À Saint-Malo, un coefficient 120 produit un marnage de 13,5 mètres. Pour donner une idée de l’ampleur : la mer monte de l’équivalent d’un immeuble de quatre étages en moins de six heures.

Calendrier des grandes marées 2026 à Saint-Malo

Les grandes marées (coefficient ≥ 100) se concentrent autour des nouvelles lunes et pleines lunes, 2 à 3 jours après chacune. Les plus fortes sont celles des équinoxes :

Équinoxe de printemps (mars 2026) : autour du 20-22 mars, les coefficients devraient dépasser 110. C’est l’une des meilleures périodes de l’année pour observer le phénomène, avec une lumière printanière claire.

Grandes marées d’avril 2026 : les pleine lune d’avril produisent des coefficients de 100 à 108. Les conditions météorologiques y sont souvent favorables.

Grandes marées de septembre 2026 : l’équinoxe d’automne (autour du 22-24 septembre) produit les plus grandes marées de l’année. Les coefficients peuvent atteindre 115 ou plus.
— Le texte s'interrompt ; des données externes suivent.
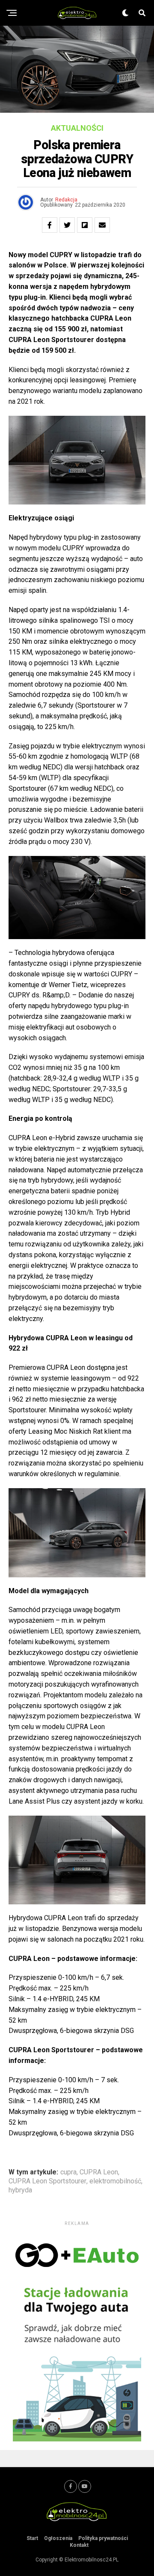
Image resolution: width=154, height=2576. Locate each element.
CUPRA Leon (99, 2172)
Le temps est souvent agité, ce qui amplifie le spectacle.

Grandes marées à Saint-Malo

Grandes marées d’octobre 2026 : les nouvelles lunes et pleines lunes d’octobre maintiennent des coefficients élevés (100-108).

Les dates et heures précises sont disponibles sur shom.fr, l’application Maréé ou l’application Marée Bretagne.
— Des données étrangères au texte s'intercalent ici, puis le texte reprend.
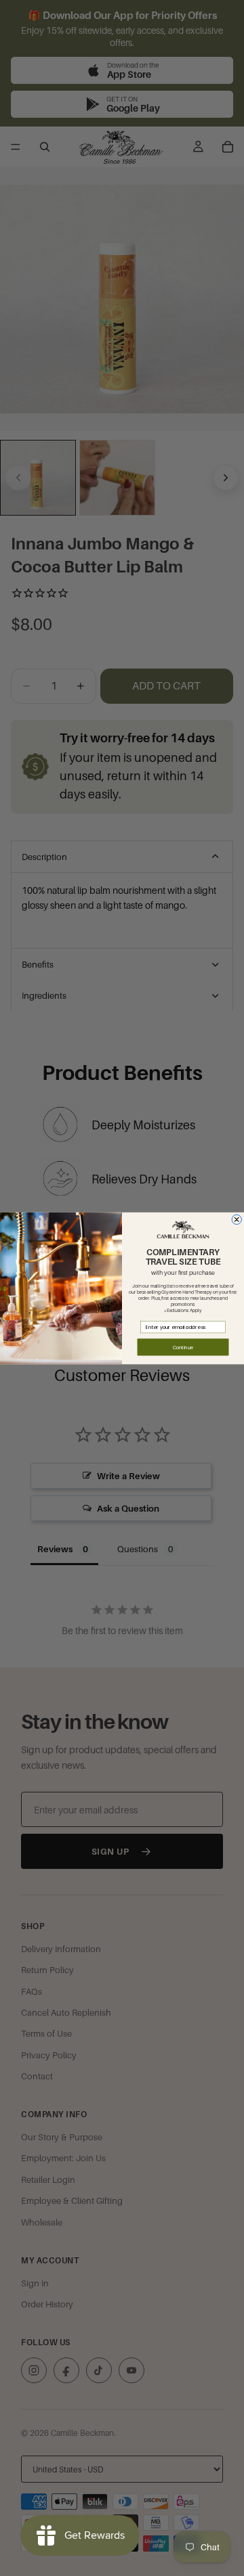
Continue (182, 1347)
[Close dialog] (236, 1219)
Les meilleurs points d’observation

Les remparts de Saint-Malo restent le spot incontournable. En hauteur, totalement en sécurité, avec une vue à 360° sur la rade, les îles et la plage du Sillon. La Tour Bidouane (face au nord) et l’angle nord-est des remparts offrent les meilleures vues sur la montée des eaux. En soirée, avec la lumière rasante sur les vagues, le spectacle est saisissant.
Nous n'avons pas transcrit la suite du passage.